CCBHCs are available to any individual in need of care, including (but not limited to) people with serious mental illness, serious emotional disturbance, long-term chronic addiction, mild or moderate mental illness and substance use disorders, and complex health profiles. CCBHCs will provide care regardless of ability to pay, caring for those who are underserved, have low incomes, are insured, uninsured, or on Medicaid, and those who are active duty military or veterans.


Insufficient funding has long posed a barrier to increasing Americans’ access to behavioral
health care. The CCBHC model addresses financing shortfalls by paying clinics a Medicaid rate inclusive of their anticipated costs of expanding service lines and serving new consumers.
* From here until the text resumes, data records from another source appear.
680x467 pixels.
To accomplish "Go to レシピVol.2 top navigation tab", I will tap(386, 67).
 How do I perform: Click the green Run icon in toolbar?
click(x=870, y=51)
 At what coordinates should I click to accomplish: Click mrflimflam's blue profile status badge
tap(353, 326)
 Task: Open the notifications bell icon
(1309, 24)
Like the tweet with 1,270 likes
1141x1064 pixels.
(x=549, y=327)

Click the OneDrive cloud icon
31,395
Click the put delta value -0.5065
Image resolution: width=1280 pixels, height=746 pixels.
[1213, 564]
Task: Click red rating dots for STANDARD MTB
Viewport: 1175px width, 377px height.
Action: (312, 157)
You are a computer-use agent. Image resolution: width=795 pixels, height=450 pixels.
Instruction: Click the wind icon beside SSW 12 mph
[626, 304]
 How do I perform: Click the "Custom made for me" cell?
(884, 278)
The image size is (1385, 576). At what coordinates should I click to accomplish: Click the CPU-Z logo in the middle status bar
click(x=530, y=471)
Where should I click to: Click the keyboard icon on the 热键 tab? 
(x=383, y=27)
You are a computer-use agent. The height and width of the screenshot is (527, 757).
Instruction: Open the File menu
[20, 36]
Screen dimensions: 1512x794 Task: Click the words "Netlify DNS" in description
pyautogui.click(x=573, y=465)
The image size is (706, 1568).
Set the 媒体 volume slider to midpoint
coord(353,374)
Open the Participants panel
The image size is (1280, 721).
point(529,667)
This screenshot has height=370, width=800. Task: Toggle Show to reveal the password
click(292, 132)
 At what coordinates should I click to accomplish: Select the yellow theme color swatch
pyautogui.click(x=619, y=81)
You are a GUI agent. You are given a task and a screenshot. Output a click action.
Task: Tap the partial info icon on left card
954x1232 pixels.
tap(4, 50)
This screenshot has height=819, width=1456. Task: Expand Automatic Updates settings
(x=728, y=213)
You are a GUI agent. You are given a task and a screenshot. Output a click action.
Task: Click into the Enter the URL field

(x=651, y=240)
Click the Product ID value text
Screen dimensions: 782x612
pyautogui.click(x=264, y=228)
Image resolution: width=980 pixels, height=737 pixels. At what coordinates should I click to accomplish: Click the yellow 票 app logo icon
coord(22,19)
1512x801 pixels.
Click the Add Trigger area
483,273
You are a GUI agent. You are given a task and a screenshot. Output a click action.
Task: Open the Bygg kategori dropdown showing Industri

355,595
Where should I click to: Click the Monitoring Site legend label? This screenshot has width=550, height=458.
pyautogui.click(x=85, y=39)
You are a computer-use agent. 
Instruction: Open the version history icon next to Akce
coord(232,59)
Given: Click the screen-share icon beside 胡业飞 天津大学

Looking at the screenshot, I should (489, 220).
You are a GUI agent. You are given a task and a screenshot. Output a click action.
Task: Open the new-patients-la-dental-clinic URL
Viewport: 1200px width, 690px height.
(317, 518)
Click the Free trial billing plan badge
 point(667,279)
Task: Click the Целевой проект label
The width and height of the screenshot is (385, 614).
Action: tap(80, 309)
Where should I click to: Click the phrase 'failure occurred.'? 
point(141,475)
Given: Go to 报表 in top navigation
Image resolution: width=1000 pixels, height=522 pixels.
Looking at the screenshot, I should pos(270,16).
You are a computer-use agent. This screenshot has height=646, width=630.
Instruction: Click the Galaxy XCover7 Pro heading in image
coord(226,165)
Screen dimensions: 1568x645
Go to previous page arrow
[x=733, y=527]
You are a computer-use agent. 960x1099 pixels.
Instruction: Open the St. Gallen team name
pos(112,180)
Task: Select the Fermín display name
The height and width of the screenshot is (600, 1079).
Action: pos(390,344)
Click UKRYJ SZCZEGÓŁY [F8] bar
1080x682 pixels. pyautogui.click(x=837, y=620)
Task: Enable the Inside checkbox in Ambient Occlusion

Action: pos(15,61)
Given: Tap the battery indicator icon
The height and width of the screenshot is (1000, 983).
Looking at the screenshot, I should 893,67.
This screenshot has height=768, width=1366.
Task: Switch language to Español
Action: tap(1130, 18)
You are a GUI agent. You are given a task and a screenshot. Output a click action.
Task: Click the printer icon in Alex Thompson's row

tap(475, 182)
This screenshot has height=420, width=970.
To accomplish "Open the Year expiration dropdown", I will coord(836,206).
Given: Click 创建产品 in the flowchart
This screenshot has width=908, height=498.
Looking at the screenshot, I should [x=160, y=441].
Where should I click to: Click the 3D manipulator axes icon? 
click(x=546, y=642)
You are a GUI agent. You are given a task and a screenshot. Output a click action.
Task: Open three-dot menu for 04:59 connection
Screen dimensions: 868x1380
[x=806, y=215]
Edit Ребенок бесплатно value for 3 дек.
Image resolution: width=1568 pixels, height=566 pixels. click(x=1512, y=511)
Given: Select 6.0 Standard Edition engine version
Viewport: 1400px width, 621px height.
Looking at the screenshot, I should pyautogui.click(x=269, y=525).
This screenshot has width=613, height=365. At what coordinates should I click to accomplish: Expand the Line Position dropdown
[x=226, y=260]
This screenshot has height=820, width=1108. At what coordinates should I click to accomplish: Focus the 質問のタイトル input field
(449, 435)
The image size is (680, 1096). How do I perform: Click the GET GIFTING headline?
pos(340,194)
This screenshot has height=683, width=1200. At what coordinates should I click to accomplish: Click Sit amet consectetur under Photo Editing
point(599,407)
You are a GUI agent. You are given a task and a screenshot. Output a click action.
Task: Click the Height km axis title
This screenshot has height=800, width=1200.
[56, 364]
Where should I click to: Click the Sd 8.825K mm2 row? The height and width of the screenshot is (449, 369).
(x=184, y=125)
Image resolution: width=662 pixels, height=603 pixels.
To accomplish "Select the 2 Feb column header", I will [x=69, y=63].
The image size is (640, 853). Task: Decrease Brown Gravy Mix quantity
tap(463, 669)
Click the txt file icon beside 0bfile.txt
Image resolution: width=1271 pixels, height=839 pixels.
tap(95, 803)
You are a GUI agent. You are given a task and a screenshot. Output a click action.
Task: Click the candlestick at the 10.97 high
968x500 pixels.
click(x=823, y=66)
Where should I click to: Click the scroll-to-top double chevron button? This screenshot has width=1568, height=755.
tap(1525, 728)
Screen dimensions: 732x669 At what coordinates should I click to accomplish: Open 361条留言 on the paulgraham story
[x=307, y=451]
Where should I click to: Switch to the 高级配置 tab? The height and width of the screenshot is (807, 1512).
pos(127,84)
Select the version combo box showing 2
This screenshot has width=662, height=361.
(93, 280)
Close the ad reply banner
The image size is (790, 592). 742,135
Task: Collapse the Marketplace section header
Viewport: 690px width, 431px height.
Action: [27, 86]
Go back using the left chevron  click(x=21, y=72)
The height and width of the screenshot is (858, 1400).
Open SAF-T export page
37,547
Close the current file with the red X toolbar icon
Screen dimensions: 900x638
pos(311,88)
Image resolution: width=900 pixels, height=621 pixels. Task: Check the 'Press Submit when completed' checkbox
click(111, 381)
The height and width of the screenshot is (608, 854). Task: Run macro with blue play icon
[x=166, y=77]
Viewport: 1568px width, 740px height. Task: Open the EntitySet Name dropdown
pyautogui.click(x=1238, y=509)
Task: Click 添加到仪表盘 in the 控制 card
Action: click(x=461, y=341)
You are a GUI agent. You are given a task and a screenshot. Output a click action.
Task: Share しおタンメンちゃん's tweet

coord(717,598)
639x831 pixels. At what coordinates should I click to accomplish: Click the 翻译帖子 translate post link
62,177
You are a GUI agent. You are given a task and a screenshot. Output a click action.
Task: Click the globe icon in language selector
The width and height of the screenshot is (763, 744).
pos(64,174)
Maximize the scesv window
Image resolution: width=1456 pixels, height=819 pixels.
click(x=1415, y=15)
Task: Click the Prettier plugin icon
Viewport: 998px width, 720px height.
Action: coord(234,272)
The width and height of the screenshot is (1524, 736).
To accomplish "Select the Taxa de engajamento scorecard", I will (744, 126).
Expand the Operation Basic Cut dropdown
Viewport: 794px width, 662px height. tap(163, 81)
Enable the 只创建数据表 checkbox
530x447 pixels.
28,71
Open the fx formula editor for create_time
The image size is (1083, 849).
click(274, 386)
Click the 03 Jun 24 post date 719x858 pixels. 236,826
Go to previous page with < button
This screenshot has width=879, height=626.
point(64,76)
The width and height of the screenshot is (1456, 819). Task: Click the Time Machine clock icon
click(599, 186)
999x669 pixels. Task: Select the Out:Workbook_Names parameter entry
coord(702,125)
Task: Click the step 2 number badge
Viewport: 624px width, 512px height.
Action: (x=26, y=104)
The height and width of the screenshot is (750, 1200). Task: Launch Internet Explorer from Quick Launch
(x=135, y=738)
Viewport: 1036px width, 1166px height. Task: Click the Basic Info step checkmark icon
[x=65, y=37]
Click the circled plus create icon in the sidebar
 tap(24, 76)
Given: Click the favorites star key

Through a prospective payment system similar to one already in place for other safety net providers,
the model supports:

  • 24/7/365 crisis team services to help people stabilize in the most clinically appropriate, least restrictive, least traumatizing, and most cost-effective settings.
  • Expanded access to care through an enhanced workforce. CCBHCs’ Medicaid rates cover costs associated with hiring new staff such as licensed counselors or peer support specialists, paying employees a competitive wage in the local market, and training staff in required competencies such as care coordination and evidence-based practices.
  • A stronger response to the addiction crisis.  Addiction care is embedded throughout the CCBHC range of services, including screening for substance use disorders, detoxification, outpatient addiction services, peer support services, and other addiction recovery services at state discretion. Importantly, most states participating in the CCBHC program have also made medication-assisted treatment (MAT) a required service.
  • Enhanced patient outreach, education and engagement. CCBHCs’ Medicaid rates include the cost of activities that have traditionally been nearimpossible to reimburse, yet play a critical role in behavioral health services.
  • Care where people live, work, and play. CCBHCs may receive Medicaid payment for services provided outside the four walls of their clinic; for example, via mobile crisis teams, home visits, outreach workers, and emergency or jail diversion programs.
  • Electronic exchange of health information for care coordination purposes. CCBHCs’ Medicaid rates include the cost of purchasing or upgrading electronic systems to support electronic information exchange. The Excellence Act prioritizes improving the adoption of technological innovations for care, including data collection, quality reporting, and other activities that bolster providers’ ability to care for individuals with cooccurring disorders.